QuickBMS - Scan all the supported compressions

Videos, guides, manuals, documents and tutorials about using tools and performing tasks
aluigi
Site Admin
Posts: 12984
Joined: Wed Jul 30, 2014 9:32 pm

QuickBMS - Scan all the supported compressions

Post by aluigi »

During the reverse engineering of an archive or an unknown file it may happen to see that it uses compression due to some parameters found in the index table and/or due to its "scrambled" content:
Image


Usually there are some tricks to know if it's a known compression algorithm, for example zlib starts with 0x78, lzma with 0x5d followed by some zeroes, lzss and lzo show parts of the uncompressed content and so on.

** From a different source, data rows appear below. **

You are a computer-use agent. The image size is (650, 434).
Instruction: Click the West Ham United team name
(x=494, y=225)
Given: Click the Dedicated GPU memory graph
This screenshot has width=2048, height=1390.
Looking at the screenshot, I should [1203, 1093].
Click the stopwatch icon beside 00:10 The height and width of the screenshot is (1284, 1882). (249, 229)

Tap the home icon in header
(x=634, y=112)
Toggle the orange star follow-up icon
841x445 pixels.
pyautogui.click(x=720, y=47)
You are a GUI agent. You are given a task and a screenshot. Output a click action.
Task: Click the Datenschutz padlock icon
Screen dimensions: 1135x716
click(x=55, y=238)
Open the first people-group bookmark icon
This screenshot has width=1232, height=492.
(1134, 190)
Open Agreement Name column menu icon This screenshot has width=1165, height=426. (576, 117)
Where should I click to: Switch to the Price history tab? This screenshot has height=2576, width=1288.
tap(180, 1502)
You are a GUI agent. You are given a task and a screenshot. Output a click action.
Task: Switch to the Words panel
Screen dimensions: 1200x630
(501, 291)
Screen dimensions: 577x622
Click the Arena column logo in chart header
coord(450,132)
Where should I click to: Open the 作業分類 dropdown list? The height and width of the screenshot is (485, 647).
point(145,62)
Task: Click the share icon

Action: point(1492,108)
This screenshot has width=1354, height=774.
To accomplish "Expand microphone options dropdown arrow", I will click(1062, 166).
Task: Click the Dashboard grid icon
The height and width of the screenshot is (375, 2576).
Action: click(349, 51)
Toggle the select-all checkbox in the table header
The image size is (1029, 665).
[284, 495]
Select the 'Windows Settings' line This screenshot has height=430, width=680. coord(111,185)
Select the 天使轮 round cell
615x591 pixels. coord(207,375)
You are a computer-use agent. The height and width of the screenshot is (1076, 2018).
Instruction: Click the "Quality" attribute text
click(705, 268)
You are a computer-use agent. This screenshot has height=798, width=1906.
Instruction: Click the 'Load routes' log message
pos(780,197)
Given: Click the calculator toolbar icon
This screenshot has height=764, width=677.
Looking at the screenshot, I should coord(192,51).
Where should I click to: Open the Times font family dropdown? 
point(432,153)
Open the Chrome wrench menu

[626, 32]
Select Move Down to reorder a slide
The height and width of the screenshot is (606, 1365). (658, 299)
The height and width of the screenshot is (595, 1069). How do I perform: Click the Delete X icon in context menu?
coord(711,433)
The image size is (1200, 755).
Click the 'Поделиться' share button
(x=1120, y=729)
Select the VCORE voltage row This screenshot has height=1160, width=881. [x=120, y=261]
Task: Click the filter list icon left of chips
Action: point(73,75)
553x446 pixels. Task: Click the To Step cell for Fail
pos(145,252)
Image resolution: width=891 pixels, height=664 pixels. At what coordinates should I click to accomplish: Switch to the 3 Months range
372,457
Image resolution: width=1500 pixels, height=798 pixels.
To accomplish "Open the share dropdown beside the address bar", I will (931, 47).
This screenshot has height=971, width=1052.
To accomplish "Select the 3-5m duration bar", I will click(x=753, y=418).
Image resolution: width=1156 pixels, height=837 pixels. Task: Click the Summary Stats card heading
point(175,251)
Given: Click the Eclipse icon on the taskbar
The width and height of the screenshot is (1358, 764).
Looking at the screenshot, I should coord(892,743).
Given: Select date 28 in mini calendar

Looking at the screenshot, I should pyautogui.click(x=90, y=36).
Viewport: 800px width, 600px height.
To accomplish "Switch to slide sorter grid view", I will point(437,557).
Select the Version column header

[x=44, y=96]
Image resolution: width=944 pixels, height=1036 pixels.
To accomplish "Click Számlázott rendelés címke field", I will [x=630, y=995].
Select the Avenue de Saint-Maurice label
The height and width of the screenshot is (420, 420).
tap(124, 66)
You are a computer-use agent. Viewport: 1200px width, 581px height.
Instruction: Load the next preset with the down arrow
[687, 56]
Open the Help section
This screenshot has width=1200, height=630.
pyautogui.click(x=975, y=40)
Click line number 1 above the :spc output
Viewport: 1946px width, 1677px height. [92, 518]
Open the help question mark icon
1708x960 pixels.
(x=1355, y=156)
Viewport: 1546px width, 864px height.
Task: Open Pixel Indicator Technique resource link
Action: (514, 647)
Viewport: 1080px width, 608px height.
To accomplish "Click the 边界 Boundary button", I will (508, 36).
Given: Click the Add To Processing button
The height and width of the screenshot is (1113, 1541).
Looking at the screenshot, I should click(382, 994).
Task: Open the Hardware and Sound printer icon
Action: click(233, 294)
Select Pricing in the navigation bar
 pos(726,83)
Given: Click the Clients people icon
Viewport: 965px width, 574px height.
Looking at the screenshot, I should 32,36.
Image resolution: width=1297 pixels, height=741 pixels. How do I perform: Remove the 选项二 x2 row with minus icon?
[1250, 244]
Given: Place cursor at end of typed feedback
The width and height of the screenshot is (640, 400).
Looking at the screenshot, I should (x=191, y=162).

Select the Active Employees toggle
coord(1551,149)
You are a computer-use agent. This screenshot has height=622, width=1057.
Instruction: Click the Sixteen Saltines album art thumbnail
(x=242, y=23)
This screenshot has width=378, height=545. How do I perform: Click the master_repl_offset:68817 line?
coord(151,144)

But if we don't know the algorithm or we want to be sure of its name or we want to know what's the result which is closer to the original uncompressed file, we need to use the following script and bat file:
http://aluigi.org/papers/bms/comtype_scan2.bat
http://aluigi.org/papers/bms/comtype_scan2.bms

The following is the situation in our folder, with dump.dat that is our compressed file:
Image


And this is the runtime help of comtype_scan2.bat:
Image


Let's insert this command-line to start the scan:

Code: Select all

comtype_scan2.bat comtype_scan2.bms dump.dat output

Please note that if we already know what is the uncompressed size, it's HIGHLY recommended to add it to the command-line like in this example:

Code: Select all

comtype_scan2.bat comtype_scan2.bms dump.dat output 0x7cf


During the scanning QuickBMS will show lot of messages and errors.
That's perfectly normal.
Usually you will notice that it freezes like in this case:
Image


No problem, press CTRL-C and type 'n':
Image


Finally we reach the end of the scanning:
Image


The next step is the manual checking of the results dumped in the output folder.
There are some ways to automize this process, anyway the simplest way is ordering the files by size in decrescent order:
Image


And then open them one-by-one with a hex editor:
Image


That 8.dmp seems to contain valid PNG data, let's try to open it with an image viewer:
Image


Bingo, that's the correct algorithm.

Now open defs.h text file inside the QuickBMS source code (src folder in quickbms.zip) and check what algorithm is that number 8:
Image


Yeah, the algorithm is lzo1x.

Don't think that it's ever so easy to find the correct algorithm, sometimes you don't know the name of the file and its content is a custom format or a raw audio/image.
aluigi
Site Admin
Posts: 12984
Joined: Wed Jul 30, 2014 9:32 pm

Re: QuickBMS - Scan all the supported compressions

Post by aluigi »

Ah, I have attached the original dump.dat in case someone wants to make his own tests.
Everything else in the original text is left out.